_Data entries_.
▼▼▼

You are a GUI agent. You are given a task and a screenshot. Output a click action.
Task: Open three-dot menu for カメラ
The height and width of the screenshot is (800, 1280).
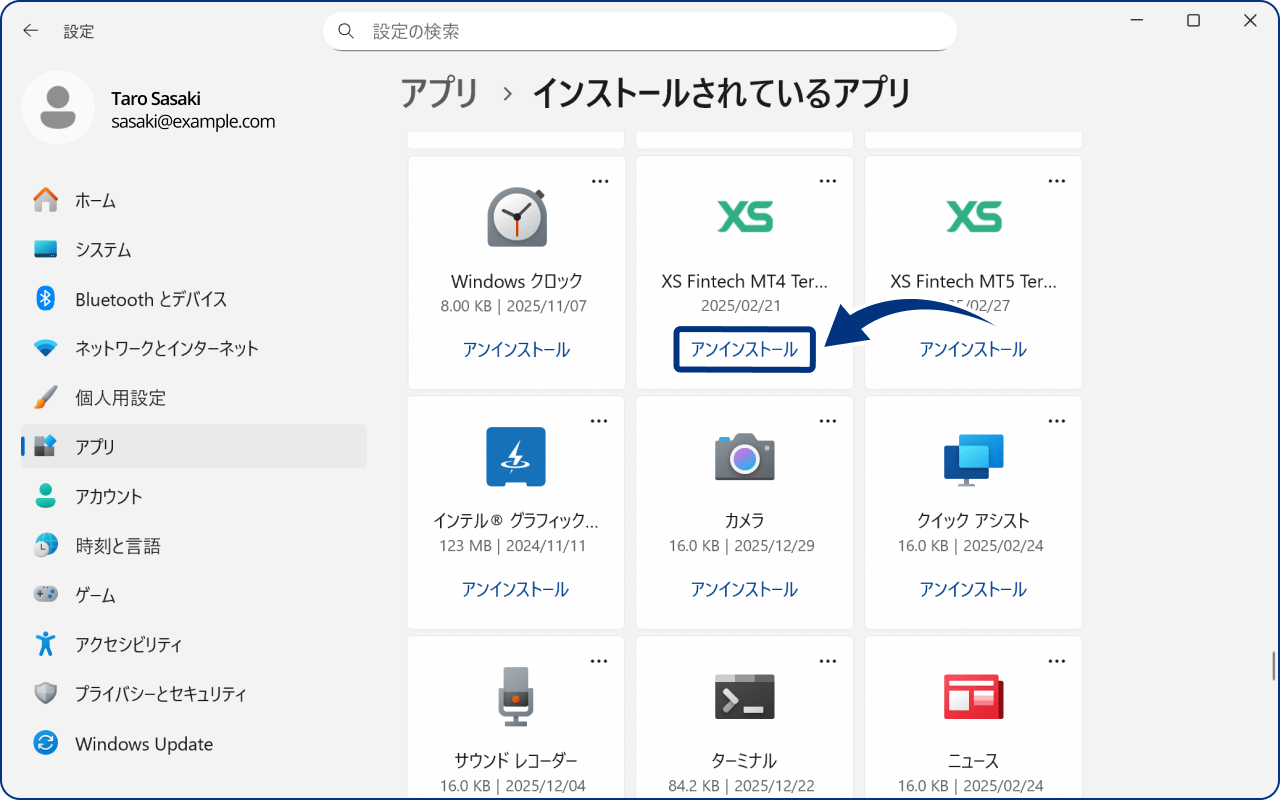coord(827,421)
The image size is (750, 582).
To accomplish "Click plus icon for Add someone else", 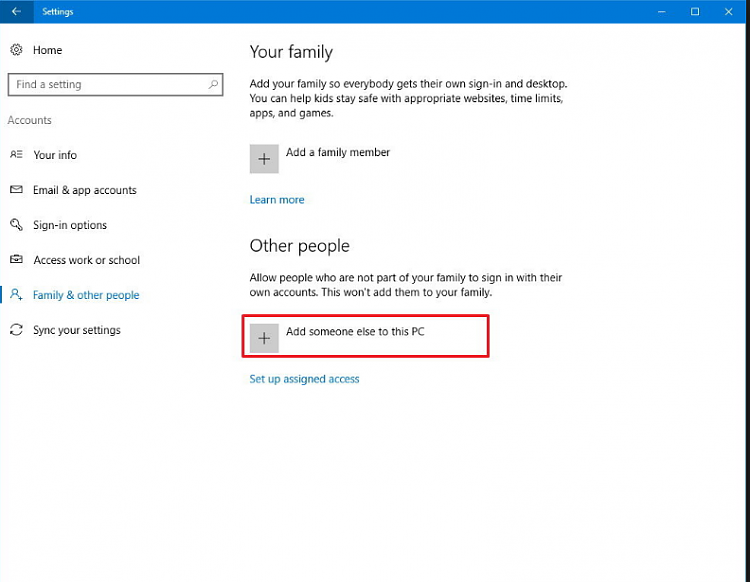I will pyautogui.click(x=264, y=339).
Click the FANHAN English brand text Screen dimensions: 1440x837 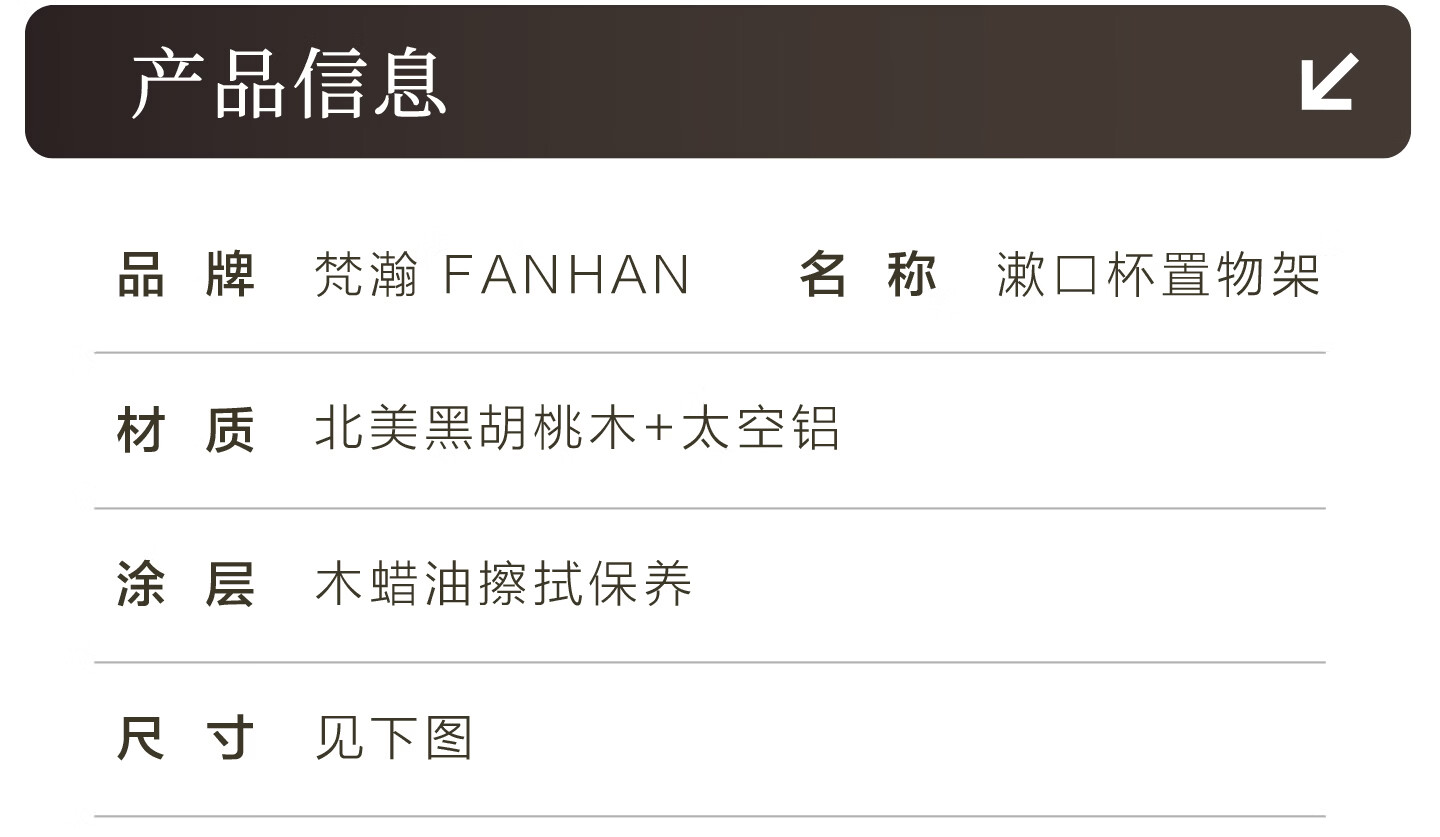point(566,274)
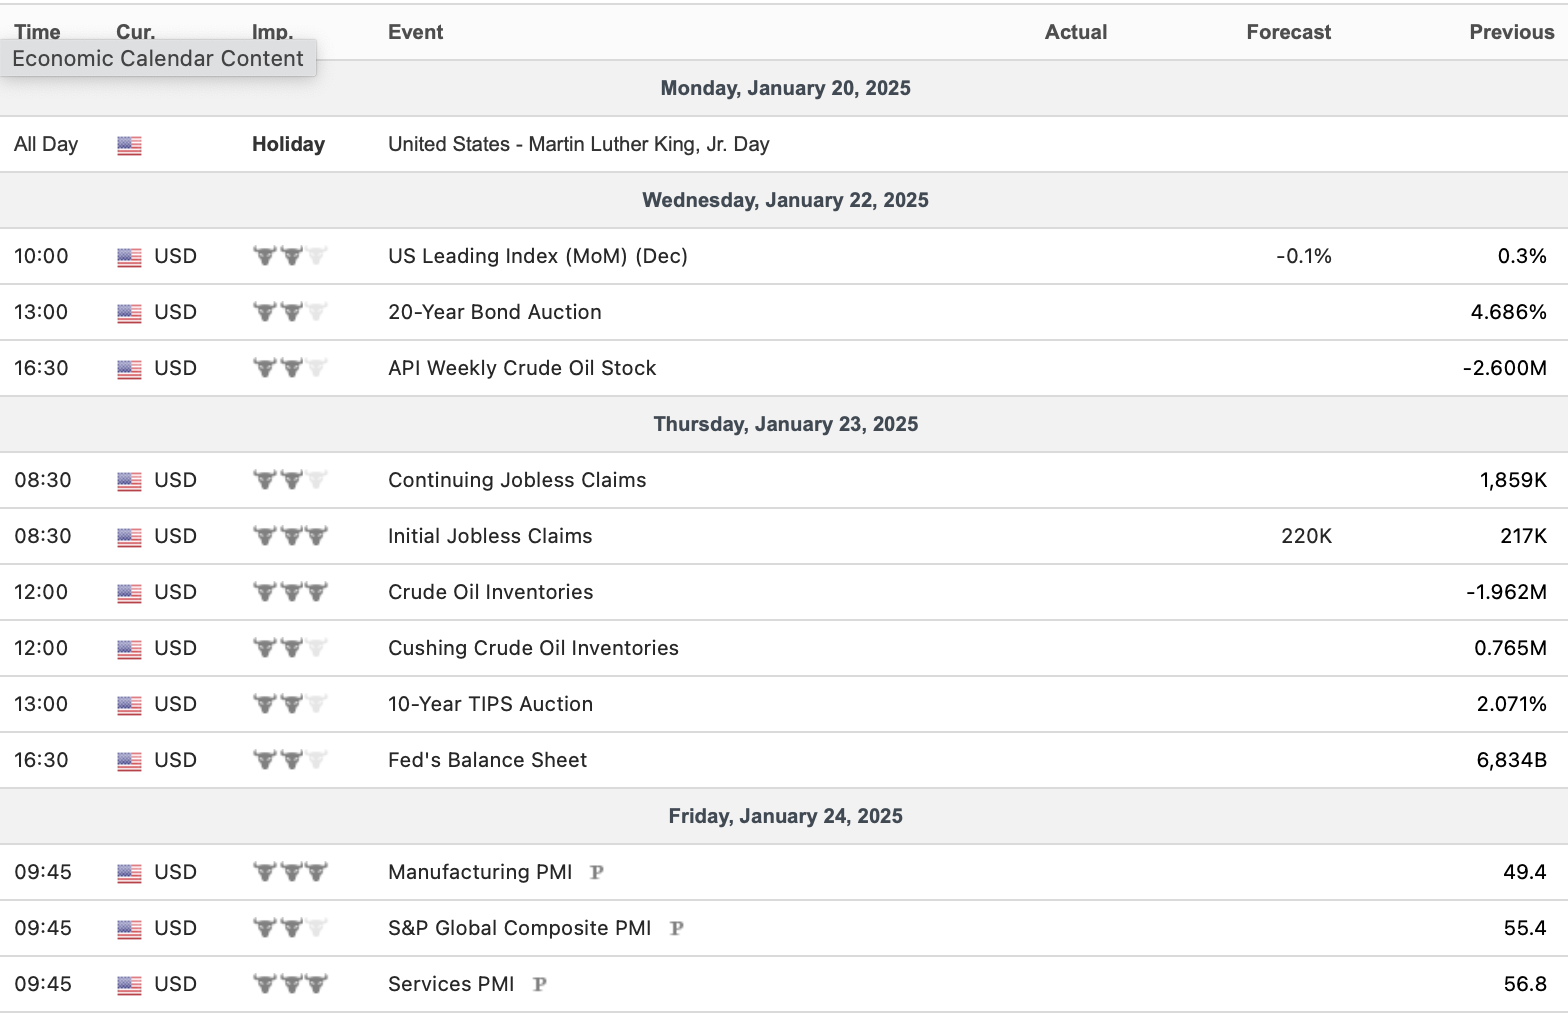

▲▲▲

_Goal of the exercise_. The required output is the exact lines from the opening line of the entries through the line with "The image size is (750, 582).", inclusive, without pictures.

_Solution to the problem_.
You are a GUI agent. You are given a task and a screenshot. Output a click action.
Task: Open three-dot menu for カメラ
The height and width of the screenshot is (800, 1280).
coord(827,421)
The image size is (750, 582).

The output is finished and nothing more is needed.